Problem description: Copy out the rows from the line containing "Expand the Kids channel to fullscreen" through the line containing "coord(99,123)", both included, and nothing else.

** start of Data provided **

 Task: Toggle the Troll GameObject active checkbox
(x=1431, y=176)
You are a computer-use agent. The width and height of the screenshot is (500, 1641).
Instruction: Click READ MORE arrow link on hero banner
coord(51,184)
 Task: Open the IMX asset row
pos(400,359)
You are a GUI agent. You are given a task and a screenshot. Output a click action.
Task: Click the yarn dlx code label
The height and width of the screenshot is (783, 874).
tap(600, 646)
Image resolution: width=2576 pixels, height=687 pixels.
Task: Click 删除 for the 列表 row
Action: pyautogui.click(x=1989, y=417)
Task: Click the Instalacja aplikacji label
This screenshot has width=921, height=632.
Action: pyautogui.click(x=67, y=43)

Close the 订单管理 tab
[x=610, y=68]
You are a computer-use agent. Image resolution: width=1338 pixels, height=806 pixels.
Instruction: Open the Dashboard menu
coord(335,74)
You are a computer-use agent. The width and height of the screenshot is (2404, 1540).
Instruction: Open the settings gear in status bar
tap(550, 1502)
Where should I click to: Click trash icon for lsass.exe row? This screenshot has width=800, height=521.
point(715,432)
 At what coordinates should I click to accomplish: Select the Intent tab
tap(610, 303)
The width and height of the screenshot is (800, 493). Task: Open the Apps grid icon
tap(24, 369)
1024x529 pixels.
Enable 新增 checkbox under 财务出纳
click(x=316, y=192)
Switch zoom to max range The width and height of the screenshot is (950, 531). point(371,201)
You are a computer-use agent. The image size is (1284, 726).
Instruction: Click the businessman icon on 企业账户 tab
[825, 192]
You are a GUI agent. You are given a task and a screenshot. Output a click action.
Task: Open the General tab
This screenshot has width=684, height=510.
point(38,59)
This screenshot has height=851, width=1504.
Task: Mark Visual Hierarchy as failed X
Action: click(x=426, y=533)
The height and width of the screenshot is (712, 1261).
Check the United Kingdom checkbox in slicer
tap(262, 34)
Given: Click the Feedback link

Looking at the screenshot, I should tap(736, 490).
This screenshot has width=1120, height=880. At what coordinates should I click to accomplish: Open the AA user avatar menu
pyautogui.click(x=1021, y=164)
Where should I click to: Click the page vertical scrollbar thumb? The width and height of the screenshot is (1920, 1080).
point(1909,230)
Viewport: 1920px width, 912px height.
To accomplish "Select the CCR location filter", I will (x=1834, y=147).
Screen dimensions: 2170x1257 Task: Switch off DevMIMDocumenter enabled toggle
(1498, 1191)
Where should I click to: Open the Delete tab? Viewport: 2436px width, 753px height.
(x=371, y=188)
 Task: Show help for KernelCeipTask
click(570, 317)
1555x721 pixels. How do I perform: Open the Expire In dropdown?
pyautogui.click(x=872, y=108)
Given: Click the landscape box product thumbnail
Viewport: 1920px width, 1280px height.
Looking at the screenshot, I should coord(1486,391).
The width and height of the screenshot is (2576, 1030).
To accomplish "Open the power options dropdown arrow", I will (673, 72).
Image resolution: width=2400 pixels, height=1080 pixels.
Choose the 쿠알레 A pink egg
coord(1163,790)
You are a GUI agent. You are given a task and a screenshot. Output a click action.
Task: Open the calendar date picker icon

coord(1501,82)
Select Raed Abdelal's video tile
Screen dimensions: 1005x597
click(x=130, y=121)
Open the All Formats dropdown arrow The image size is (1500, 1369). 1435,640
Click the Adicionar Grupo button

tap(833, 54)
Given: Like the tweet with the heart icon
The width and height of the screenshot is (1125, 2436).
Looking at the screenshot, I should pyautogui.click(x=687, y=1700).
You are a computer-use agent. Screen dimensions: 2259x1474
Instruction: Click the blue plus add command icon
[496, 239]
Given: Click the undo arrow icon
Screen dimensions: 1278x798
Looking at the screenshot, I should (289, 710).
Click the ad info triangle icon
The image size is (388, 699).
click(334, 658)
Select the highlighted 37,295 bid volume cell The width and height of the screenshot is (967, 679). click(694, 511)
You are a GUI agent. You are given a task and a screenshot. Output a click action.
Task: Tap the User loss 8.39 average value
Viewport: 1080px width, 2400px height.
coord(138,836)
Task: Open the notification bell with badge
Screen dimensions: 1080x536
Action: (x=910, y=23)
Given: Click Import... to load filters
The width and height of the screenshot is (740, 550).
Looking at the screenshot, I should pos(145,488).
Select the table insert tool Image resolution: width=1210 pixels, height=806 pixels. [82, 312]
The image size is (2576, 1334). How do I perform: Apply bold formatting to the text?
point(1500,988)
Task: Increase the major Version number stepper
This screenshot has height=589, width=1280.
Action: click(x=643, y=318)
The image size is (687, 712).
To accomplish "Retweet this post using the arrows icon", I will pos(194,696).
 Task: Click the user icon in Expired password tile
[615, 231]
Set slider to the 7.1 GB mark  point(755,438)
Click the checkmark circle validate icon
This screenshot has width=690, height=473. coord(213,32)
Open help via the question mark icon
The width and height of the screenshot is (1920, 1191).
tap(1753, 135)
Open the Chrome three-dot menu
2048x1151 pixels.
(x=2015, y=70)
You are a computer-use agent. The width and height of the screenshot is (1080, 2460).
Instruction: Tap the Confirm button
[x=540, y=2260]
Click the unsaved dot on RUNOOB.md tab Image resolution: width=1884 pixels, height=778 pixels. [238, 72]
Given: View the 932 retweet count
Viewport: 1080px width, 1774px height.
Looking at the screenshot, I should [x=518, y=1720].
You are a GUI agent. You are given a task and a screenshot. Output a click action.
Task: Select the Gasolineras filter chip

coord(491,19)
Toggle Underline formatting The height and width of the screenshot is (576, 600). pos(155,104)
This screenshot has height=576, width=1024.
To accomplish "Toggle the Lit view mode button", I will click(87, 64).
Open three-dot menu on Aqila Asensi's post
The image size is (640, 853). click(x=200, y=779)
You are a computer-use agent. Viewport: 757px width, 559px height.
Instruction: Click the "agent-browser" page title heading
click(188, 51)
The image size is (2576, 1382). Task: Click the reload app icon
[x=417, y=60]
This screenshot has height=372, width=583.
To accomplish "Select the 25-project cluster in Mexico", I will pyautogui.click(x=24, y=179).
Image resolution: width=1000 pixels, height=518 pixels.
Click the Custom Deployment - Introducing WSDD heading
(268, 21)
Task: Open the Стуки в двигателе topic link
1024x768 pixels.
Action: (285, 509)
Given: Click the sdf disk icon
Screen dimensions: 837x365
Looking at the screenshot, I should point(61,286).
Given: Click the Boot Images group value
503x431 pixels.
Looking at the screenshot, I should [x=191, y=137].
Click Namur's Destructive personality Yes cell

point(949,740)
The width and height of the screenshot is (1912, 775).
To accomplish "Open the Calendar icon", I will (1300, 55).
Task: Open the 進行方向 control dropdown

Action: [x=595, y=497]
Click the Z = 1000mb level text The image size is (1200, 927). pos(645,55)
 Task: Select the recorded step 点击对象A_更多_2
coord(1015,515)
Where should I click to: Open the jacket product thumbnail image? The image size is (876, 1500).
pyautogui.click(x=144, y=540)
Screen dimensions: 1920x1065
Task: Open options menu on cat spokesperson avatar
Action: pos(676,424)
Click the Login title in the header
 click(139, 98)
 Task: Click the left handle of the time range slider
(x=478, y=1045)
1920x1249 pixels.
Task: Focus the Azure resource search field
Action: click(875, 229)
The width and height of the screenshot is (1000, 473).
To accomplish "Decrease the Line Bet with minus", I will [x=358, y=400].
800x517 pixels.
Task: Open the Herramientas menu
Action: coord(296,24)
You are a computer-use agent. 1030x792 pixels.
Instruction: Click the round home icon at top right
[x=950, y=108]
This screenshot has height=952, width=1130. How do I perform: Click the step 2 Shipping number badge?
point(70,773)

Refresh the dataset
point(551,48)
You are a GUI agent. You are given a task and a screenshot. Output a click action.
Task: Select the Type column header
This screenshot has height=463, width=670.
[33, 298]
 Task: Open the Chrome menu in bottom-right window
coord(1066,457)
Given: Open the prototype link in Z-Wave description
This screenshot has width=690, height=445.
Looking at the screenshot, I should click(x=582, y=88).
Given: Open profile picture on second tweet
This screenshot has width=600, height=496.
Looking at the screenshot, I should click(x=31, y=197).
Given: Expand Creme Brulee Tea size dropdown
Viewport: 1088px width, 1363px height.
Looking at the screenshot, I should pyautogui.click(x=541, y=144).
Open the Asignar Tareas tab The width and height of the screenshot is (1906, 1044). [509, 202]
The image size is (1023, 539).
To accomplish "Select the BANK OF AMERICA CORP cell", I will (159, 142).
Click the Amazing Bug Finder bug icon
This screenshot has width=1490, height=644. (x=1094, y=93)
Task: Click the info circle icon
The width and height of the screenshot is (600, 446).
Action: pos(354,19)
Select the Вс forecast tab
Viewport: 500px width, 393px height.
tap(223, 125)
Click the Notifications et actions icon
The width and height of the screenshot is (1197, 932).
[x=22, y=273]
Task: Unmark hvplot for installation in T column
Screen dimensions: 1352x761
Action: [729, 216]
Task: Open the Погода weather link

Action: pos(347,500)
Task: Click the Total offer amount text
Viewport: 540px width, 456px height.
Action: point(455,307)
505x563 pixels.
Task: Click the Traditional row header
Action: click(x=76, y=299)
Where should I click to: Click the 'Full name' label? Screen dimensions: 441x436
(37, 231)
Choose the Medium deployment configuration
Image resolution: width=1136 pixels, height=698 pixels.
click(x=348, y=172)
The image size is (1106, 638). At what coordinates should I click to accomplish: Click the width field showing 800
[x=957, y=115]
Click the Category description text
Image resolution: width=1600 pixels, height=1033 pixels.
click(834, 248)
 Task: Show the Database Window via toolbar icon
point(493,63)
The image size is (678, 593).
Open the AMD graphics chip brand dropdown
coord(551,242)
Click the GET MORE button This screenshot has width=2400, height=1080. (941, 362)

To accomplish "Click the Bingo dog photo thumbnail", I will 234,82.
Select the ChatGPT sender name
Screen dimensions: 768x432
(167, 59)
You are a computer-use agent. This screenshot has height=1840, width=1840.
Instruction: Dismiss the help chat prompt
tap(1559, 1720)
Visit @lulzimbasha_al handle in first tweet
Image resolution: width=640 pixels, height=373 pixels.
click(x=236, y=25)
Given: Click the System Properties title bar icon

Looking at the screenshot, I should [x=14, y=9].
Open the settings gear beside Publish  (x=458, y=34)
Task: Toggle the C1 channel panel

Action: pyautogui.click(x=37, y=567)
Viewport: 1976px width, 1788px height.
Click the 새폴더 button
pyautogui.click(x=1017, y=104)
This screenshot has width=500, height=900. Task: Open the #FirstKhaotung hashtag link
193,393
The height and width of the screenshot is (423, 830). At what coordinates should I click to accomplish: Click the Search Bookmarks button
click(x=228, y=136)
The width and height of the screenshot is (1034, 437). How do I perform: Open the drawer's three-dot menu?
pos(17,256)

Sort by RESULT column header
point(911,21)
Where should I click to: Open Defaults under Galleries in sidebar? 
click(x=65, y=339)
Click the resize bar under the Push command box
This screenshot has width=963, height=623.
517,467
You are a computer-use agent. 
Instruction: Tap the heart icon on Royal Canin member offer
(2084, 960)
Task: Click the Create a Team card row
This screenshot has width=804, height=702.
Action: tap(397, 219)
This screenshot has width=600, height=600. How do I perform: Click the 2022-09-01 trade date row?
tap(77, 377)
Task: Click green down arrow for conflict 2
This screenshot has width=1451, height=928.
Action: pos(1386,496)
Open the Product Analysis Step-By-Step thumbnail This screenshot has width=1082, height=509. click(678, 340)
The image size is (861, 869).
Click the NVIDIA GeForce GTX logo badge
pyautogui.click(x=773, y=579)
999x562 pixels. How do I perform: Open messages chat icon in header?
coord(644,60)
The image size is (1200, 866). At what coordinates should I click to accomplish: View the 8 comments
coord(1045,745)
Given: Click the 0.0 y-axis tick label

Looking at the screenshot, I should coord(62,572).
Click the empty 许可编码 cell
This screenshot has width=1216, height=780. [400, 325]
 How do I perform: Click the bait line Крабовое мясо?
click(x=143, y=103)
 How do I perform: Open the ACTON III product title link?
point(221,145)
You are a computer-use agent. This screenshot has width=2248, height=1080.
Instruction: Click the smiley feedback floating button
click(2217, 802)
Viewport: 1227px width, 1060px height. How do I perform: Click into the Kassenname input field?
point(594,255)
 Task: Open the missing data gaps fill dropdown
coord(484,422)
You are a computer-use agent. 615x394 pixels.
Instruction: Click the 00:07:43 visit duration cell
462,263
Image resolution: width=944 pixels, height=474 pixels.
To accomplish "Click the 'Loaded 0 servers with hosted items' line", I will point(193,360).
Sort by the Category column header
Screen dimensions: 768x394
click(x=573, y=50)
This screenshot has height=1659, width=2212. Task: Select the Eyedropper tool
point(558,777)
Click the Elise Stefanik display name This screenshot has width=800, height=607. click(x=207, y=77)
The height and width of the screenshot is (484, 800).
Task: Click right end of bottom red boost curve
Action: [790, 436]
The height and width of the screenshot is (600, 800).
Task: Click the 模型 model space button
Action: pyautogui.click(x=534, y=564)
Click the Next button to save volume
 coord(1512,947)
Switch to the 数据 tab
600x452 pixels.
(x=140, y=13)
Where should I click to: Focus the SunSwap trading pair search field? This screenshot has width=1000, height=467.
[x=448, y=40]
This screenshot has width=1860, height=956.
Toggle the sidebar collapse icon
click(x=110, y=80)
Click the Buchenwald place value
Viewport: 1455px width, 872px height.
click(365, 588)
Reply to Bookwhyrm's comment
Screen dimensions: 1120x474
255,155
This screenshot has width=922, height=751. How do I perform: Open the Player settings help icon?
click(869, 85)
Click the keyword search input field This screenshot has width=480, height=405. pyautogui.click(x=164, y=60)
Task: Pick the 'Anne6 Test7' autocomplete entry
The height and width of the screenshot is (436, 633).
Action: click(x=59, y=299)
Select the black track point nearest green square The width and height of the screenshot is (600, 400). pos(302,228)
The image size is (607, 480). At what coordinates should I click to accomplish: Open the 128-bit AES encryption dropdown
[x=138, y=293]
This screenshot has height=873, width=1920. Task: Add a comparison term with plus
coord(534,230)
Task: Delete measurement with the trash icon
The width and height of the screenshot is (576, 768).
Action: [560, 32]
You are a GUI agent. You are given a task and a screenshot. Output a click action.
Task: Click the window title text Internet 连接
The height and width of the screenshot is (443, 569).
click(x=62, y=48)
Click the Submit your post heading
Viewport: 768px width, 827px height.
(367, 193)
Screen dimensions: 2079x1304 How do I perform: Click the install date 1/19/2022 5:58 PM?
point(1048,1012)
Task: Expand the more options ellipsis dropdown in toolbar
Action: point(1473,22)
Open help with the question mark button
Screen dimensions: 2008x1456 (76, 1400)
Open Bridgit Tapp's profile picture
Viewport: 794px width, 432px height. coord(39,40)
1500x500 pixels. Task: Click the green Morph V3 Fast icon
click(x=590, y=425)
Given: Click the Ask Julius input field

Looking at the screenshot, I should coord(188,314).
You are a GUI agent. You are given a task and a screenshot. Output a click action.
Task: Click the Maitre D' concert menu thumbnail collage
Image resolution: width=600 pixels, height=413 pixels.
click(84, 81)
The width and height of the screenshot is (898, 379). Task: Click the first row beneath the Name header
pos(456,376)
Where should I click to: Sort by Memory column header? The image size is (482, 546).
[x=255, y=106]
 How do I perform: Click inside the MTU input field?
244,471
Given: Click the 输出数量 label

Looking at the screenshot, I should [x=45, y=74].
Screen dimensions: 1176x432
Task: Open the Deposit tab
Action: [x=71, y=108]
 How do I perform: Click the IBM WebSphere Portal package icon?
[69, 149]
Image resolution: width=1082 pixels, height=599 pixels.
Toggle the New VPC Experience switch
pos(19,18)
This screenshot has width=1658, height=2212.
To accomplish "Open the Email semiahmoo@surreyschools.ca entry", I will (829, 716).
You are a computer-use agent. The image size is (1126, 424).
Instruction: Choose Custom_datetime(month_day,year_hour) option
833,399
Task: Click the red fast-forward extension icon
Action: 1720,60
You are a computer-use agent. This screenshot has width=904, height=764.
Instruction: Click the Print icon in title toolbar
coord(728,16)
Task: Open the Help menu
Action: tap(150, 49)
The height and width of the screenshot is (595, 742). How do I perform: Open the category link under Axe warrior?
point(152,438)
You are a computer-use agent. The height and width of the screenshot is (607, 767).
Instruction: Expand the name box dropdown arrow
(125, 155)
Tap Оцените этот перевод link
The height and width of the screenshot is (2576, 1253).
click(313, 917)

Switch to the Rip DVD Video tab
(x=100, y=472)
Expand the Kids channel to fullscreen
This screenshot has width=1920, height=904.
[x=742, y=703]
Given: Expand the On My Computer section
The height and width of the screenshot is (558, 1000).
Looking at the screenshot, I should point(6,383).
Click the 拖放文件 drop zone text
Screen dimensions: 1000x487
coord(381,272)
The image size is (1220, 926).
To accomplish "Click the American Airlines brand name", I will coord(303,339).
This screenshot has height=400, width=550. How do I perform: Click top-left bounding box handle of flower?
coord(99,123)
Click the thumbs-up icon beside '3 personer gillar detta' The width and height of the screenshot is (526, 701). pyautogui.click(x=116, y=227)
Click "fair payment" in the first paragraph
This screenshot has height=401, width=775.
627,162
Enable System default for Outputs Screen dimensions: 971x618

** end of Data provided **

Answer to the exercise:
Expand the Kids channel to fullscreen
This screenshot has width=1920, height=904.
[x=742, y=703]
Given: Expand the On My Computer section
The height and width of the screenshot is (558, 1000).
Looking at the screenshot, I should point(6,383).
Click the 拖放文件 drop zone text
Screen dimensions: 1000x487
coord(381,272)
The image size is (1220, 926).
To accomplish "Click the American Airlines brand name", I will coord(303,339).
This screenshot has height=400, width=550. How do I perform: Click top-left bounding box handle of flower?
coord(99,123)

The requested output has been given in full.